Input would be appreciated even if its just saying if what i have done so far is correct.
Thanks
Zaros

 

[pugdog]

Heya Zaros,

Looks like we are doing the same assignment. I am not sure how to do fonts on this forum, only just joined, so I hope you understand what I am saying:

Your H value of (Hg) = 60.83 kJ/mo is wrong... make sure you use the (l) not the (g) Hg value. So your H of the reaction should be (0 + 0) - (2 * -91) = 182 kJ/mo.

Otherwise that'll throw out a lot of the assignment!
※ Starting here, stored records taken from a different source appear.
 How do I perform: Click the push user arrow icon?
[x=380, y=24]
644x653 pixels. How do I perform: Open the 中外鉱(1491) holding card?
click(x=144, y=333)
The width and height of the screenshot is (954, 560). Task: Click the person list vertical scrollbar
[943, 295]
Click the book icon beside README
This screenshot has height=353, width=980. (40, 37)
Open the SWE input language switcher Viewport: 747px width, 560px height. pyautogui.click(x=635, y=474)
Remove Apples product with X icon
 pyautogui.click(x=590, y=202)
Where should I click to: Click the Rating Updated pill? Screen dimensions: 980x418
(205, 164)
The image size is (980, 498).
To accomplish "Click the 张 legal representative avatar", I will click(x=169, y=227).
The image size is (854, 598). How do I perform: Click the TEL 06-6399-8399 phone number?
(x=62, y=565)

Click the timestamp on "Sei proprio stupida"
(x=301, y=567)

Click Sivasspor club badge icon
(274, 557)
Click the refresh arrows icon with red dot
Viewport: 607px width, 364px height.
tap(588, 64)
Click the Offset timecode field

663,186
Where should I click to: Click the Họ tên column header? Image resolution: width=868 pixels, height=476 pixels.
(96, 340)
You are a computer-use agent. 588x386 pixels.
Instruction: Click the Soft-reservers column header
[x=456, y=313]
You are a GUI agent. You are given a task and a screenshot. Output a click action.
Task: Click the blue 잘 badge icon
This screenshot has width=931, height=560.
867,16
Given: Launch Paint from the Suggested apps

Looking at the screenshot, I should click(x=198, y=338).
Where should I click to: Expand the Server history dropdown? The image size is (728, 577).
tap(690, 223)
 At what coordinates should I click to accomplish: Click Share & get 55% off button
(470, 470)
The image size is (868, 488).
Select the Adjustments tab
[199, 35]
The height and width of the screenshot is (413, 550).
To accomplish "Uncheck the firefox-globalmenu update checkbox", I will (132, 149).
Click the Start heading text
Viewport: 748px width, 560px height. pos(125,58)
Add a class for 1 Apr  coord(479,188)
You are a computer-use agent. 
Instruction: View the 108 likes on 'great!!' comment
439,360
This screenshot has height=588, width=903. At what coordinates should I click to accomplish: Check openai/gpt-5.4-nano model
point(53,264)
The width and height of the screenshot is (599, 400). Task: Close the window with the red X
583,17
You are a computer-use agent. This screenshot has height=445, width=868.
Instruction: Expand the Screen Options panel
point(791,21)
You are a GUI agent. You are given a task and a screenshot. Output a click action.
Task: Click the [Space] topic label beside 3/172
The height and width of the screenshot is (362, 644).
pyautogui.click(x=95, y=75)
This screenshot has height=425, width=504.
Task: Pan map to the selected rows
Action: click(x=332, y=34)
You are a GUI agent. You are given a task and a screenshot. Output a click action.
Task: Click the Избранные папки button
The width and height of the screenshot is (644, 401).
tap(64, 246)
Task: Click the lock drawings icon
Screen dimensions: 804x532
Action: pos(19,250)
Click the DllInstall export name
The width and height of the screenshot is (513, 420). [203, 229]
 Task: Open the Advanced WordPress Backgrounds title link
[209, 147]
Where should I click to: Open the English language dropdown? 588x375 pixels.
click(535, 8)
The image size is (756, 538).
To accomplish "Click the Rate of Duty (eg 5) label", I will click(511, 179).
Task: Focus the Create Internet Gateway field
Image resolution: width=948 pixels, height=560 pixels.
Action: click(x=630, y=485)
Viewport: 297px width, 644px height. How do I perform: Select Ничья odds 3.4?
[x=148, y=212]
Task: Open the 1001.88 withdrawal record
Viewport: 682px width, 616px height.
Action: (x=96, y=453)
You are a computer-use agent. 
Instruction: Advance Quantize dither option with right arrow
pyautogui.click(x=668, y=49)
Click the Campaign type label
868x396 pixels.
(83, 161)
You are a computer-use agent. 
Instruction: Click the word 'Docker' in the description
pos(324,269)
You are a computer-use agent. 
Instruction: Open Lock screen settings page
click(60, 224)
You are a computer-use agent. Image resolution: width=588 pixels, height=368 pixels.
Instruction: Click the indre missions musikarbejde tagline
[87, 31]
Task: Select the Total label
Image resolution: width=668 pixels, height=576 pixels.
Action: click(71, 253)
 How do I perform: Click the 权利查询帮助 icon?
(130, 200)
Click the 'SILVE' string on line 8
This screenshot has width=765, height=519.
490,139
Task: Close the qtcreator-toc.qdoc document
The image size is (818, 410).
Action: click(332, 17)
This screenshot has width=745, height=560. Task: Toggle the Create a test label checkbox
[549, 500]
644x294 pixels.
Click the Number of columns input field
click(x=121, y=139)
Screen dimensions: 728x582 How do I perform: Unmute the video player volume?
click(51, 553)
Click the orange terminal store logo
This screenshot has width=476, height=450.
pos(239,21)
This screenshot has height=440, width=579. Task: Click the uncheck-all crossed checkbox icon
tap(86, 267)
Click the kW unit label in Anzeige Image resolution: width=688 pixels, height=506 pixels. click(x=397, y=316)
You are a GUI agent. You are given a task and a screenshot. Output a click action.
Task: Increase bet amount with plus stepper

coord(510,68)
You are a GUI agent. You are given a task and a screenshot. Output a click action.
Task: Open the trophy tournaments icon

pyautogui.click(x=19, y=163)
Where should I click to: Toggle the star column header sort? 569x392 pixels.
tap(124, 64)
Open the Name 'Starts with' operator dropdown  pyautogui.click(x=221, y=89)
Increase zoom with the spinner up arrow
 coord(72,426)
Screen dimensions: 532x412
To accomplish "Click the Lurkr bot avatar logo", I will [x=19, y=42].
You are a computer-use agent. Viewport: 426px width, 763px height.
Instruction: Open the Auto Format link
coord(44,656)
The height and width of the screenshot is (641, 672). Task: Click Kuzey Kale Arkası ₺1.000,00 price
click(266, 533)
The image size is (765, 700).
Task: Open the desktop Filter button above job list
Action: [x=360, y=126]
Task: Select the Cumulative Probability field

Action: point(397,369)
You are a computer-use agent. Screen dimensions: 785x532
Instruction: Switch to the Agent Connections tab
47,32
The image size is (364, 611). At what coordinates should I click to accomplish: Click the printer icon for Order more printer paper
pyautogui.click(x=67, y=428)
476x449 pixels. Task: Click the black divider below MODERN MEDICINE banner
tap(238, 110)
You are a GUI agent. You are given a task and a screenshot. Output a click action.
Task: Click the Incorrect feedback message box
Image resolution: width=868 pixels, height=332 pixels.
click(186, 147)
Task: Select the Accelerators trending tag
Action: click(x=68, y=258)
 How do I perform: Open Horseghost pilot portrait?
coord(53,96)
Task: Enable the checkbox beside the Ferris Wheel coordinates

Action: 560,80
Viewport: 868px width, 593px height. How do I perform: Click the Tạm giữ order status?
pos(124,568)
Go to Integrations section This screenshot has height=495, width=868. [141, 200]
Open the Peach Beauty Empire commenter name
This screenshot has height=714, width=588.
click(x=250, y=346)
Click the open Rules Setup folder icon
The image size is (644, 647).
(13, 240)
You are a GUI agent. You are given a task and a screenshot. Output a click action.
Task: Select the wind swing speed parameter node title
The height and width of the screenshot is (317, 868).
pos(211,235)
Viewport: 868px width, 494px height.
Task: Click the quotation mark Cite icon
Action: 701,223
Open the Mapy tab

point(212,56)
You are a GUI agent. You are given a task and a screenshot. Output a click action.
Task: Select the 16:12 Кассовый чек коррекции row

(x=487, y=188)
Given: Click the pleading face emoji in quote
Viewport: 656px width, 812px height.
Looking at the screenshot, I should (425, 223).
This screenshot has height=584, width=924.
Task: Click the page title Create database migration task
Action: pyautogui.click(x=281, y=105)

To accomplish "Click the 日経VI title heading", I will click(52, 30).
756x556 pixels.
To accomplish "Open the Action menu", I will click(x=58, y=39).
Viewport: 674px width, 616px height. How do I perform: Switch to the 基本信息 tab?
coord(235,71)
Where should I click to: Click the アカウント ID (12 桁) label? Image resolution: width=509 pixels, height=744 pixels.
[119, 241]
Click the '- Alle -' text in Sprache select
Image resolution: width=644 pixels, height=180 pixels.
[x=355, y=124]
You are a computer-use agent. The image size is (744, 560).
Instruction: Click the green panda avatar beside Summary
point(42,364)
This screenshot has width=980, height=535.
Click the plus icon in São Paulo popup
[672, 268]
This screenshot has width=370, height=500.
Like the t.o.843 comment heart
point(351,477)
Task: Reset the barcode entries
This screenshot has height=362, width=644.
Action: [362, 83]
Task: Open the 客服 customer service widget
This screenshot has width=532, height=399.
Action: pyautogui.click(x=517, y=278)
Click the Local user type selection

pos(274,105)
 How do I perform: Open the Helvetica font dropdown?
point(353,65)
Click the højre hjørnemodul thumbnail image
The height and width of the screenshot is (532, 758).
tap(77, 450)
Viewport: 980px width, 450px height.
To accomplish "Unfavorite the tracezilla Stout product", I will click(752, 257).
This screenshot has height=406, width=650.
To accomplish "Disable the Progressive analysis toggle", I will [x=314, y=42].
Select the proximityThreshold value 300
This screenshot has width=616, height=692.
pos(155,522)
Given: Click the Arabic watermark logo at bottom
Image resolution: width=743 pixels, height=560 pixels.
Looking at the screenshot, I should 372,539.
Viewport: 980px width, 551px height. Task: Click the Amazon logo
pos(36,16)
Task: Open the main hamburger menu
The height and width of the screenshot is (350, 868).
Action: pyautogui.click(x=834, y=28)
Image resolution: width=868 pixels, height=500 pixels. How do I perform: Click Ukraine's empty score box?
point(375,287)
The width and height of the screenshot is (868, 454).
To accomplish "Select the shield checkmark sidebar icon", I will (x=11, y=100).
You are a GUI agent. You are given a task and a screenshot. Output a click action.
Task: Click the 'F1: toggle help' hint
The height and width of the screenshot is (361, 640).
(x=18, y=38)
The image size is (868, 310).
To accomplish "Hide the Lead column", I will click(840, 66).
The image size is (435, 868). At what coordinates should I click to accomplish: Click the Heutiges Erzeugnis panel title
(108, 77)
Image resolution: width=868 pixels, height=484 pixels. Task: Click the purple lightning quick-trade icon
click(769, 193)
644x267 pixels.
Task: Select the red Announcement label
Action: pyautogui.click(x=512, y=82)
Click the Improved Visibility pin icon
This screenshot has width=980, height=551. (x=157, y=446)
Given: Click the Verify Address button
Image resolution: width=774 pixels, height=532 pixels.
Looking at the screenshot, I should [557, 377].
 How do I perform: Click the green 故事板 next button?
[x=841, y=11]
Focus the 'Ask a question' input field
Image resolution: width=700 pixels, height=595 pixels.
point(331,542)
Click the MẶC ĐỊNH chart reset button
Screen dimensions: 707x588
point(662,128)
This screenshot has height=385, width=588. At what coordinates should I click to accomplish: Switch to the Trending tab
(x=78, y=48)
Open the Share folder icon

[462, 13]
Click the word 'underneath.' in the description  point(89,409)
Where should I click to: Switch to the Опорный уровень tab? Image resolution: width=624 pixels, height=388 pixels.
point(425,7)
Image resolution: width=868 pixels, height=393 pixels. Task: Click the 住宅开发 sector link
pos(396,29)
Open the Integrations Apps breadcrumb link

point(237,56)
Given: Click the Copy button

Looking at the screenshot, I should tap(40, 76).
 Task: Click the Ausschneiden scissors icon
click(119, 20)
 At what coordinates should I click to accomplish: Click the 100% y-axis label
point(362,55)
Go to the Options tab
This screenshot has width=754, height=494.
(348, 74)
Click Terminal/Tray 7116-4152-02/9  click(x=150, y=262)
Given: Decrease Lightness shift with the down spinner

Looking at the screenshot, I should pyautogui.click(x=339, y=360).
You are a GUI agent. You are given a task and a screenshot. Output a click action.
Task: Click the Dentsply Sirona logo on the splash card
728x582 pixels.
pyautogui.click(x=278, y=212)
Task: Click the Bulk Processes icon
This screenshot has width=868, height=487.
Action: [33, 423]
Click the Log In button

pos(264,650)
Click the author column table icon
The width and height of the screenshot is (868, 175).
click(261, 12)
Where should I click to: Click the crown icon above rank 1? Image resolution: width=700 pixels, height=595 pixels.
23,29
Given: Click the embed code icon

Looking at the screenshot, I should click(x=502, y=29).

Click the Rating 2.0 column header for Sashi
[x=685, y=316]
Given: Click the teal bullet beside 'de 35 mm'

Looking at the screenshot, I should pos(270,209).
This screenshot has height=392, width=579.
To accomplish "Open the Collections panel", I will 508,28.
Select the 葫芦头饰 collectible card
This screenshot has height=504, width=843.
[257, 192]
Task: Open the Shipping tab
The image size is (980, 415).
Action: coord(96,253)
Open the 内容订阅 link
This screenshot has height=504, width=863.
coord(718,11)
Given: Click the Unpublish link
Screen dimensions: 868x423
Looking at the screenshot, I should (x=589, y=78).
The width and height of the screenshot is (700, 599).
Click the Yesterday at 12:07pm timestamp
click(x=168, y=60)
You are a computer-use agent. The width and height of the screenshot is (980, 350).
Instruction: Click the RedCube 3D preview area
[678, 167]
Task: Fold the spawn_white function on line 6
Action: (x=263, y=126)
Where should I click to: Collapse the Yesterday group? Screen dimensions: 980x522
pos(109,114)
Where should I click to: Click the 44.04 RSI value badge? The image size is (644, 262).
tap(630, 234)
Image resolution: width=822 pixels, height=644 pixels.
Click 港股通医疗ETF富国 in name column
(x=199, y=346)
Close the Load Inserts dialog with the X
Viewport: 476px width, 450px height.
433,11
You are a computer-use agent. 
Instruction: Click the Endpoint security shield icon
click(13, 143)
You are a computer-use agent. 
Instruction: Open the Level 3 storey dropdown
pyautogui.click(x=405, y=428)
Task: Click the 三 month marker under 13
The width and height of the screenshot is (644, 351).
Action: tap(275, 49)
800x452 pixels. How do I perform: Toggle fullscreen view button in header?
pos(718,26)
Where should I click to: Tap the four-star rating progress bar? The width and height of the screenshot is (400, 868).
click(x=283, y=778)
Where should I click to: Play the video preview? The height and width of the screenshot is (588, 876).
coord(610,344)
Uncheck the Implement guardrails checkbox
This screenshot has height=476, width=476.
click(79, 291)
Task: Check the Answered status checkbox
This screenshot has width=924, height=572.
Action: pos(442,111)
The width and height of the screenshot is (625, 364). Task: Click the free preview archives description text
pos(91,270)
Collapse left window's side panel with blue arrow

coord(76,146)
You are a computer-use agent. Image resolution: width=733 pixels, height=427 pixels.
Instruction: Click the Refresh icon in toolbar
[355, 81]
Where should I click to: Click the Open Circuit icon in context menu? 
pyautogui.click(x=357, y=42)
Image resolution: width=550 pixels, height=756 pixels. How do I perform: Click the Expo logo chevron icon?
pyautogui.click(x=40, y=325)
Am interested in any other answers you get for the rest of the questions though.

 

[Zaros]

ahh thanks for that. Good job you picked up on it. Ill get back to you once I've sorted it out

 

[Zaros]

Okay iv gone back through all my working replacing the values and the new answers I got were:
a) \Delta_rxnH\circ=182kJ/mol

b) T>8.39*10²k

c) k=e^-16.9=4.50*10^-8

I've only written up the values that have changed as everything else will have remained the same as my original posts. Still haven't figured out part (d) though. I'm thinking that its on something that is missing from my textbook (or in another section) as it doesn't mention K_p at all just normal k so I am going to do some alternate research for it in the extra material I have in hopes of finding out. If you get any further or need help somewhere just ask. Also for all the symbols etc that i have been using click on the \Sigma symbol and an extra menu will appear which will automatically insert the symbol that you click on. This is part of a hand in assignment for UNE's CHEM110 unit are you by any chance doing the same unit?

 

[pugdog]

Thanks for the font tips :)

Yep, I am doing the same unit :) Have done all the assignment as well but was a bit unsure of this last question too. Will have more of a look later today adn tell you what I come up with. :)

 

[pugdog]

Ok, I've come up with:

6 (a) 182 kJ

(b) T > 8.31 * 10² K

(c) K = 3.83 x 10^-8

Ive realized the reason we are slightly off is because you have used the SI data book S\circ and I used the back of the textbook. I might change mine just b/c I need to use the SI book for HgO, keep it all the same. We are both using the same formulas though so hopefully that's a good sign.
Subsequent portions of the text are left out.